**Directions:** Even where a record seems odd, copy it exactly as it appears below.

Stored data entries
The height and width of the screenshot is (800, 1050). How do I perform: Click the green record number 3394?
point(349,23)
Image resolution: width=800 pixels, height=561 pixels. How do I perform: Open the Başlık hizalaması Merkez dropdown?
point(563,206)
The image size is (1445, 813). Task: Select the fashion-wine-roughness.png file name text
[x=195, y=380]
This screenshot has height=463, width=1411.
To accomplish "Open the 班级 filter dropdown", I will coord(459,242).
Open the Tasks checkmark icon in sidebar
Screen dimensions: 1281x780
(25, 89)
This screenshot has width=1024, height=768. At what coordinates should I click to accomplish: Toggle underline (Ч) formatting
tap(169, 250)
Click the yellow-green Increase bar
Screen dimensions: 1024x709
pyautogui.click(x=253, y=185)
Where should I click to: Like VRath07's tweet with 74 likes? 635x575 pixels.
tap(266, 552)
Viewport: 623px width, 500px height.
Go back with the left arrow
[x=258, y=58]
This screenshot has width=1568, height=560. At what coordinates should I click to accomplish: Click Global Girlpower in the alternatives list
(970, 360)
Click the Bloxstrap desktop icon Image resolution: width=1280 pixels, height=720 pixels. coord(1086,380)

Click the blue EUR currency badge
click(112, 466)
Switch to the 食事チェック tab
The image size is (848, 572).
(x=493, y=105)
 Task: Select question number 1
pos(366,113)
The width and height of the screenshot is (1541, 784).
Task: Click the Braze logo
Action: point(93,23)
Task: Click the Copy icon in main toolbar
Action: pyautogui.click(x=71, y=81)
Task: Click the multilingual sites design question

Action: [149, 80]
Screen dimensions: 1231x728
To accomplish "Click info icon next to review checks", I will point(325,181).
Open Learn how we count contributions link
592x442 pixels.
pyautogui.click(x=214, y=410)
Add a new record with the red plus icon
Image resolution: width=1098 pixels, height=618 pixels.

**Task response:**
The height and width of the screenshot is (800, 1050). How do I perform: Click the green record number 3394?
point(349,23)
Image resolution: width=800 pixels, height=561 pixels. How do I perform: Open the Başlık hizalaması Merkez dropdown?
point(563,206)
The image size is (1445, 813). Task: Select the fashion-wine-roughness.png file name text
[x=195, y=380]
This screenshot has height=463, width=1411.
To accomplish "Open the 班级 filter dropdown", I will coord(459,242).
Open the Tasks checkmark icon in sidebar
Screen dimensions: 1281x780
(25, 89)
This screenshot has width=1024, height=768. At what coordinates should I click to accomplish: Toggle underline (Ч) formatting
tap(169, 250)
Click the yellow-green Increase bar
Screen dimensions: 1024x709
pyautogui.click(x=253, y=185)
Where should I click to: Like VRath07's tweet with 74 likes? 635x575 pixels.
tap(266, 552)
Viewport: 623px width, 500px height.
Go back with the left arrow
[x=258, y=58]
This screenshot has width=1568, height=560. At what coordinates should I click to accomplish: Click Global Girlpower in the alternatives list
(970, 360)
Click the Bloxstrap desktop icon Image resolution: width=1280 pixels, height=720 pixels. coord(1086,380)

Click the blue EUR currency badge
click(112, 466)
Switch to the 食事チェック tab
The image size is (848, 572).
(x=493, y=105)
 Task: Select question number 1
pos(366,113)
The width and height of the screenshot is (1541, 784).
Task: Click the Braze logo
Action: point(93,23)
Task: Click the Copy icon in main toolbar
Action: pyautogui.click(x=71, y=81)
Task: Click the multilingual sites design question

Action: [149, 80]
Screen dimensions: 1231x728
To accomplish "Click info icon next to review checks", I will point(325,181).
Open Learn how we count contributions link
592x442 pixels.
pyautogui.click(x=214, y=410)
Add a new record with the red plus icon
Image resolution: width=1098 pixels, height=618 pixels.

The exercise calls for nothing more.